**EXERCISE**: From the line containing "This screenshot has width=1024, height=662." through the last line of the listing, output each line exactly as it stands. Omit pictures.

────

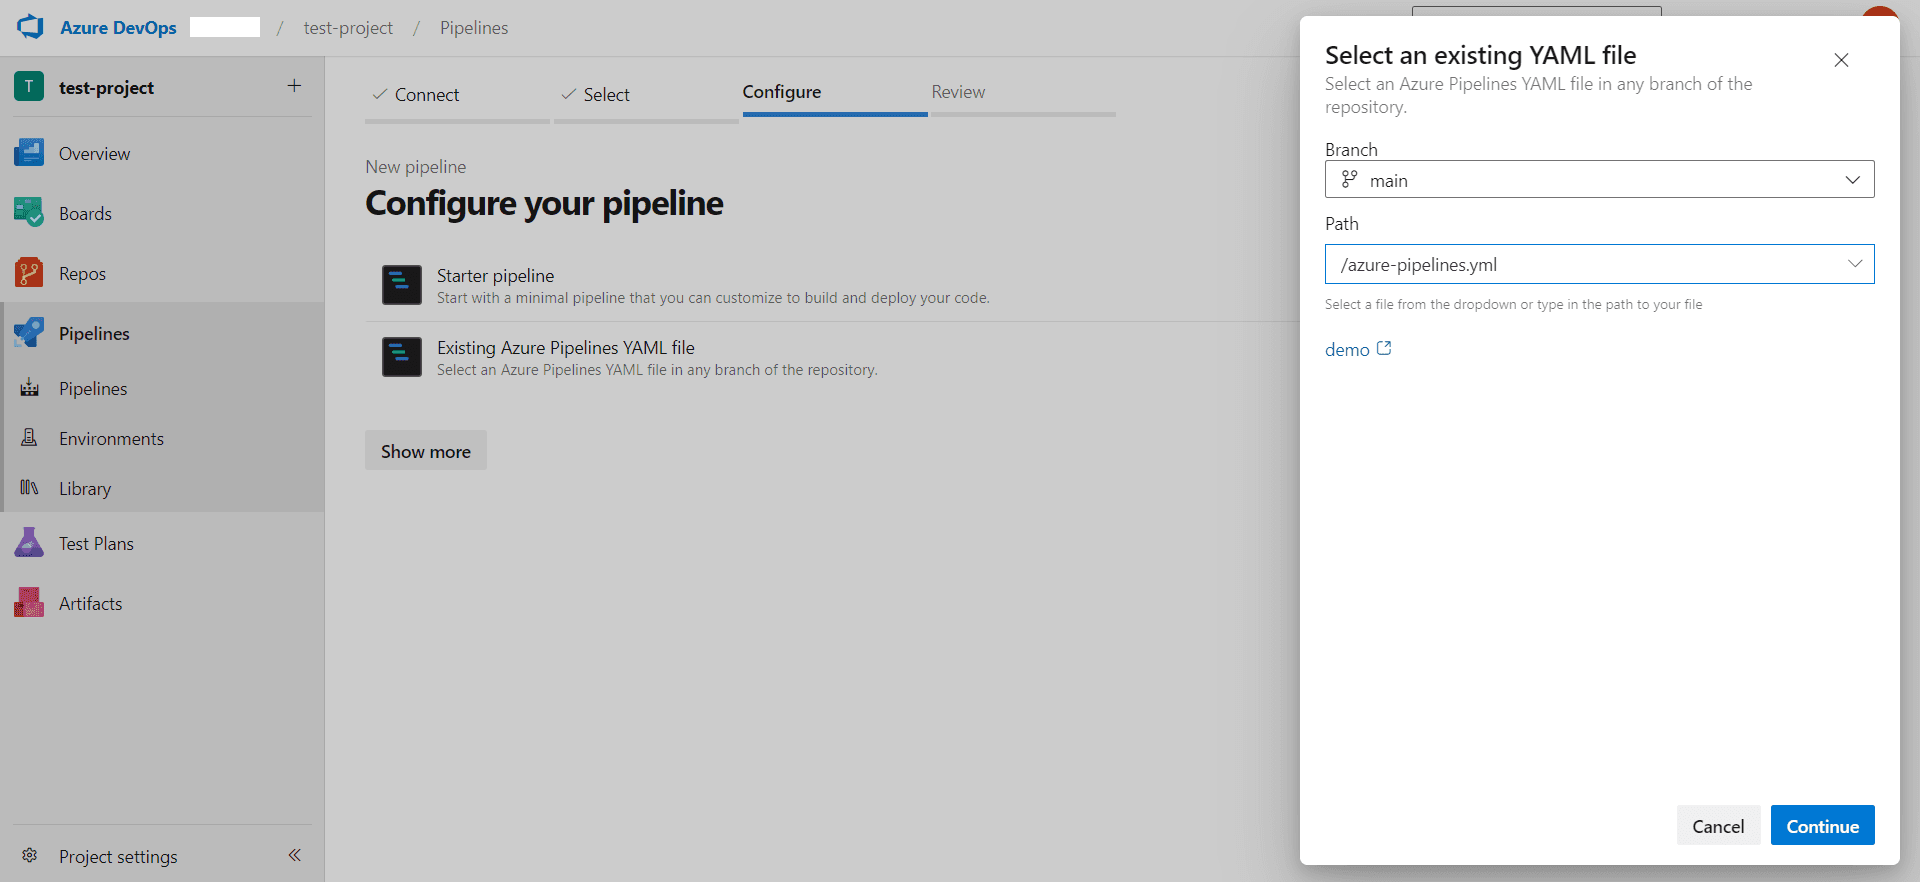
Task: Go to Repos via its icon
Action: click(x=29, y=273)

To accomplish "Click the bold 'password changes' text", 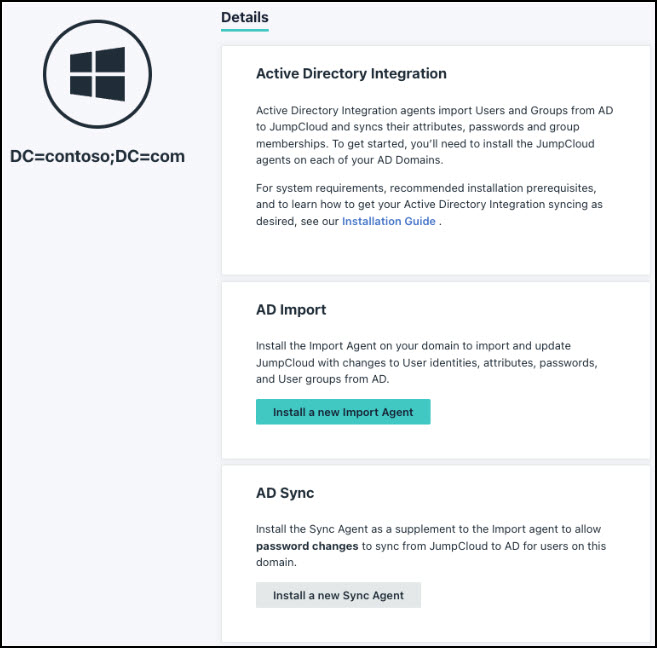I will 306,546.
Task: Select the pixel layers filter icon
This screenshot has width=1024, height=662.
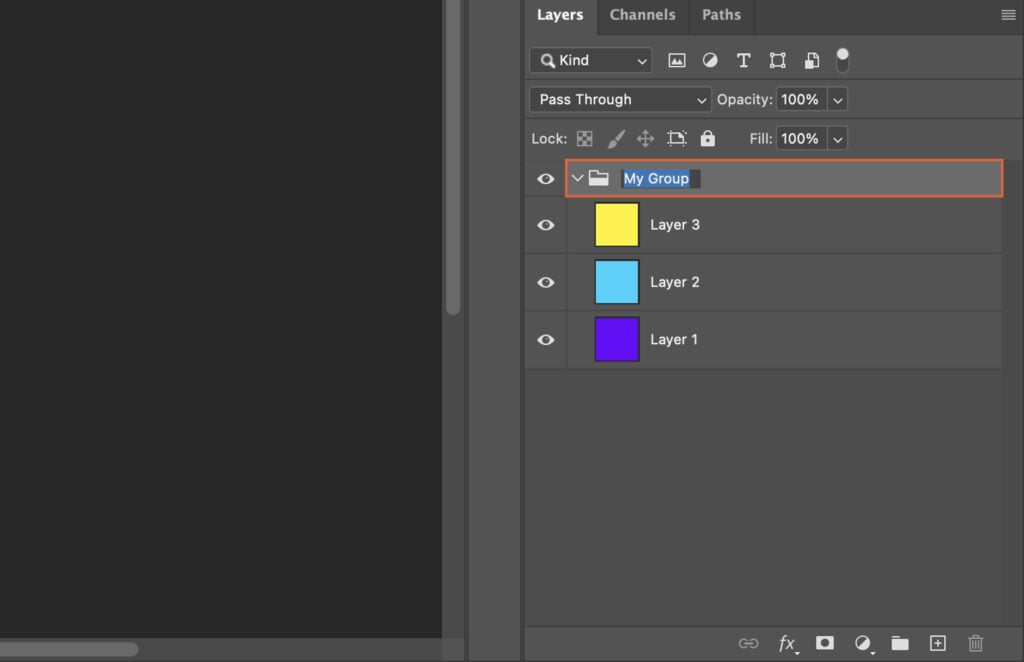Action: click(677, 60)
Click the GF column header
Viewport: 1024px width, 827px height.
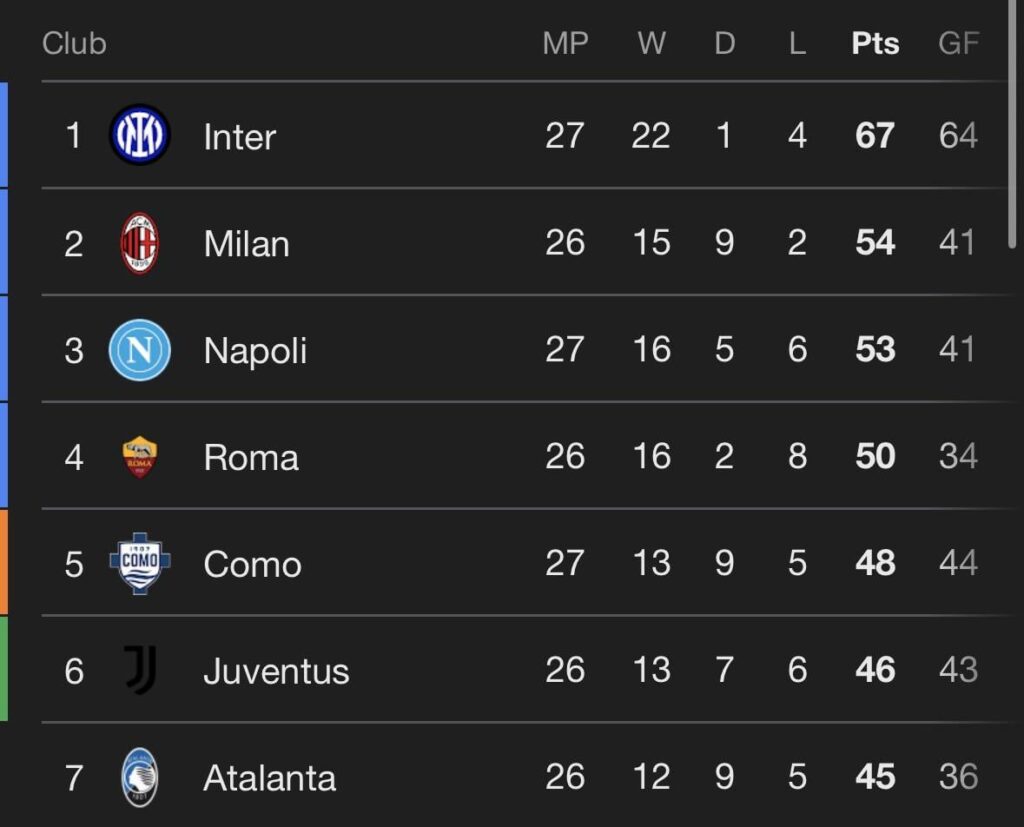pos(959,43)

────

**FINISHED TASK**:
This screenshot has width=1024, height=662.
Action: click(677, 60)
Click the GF column header
Viewport: 1024px width, 827px height.
pos(959,43)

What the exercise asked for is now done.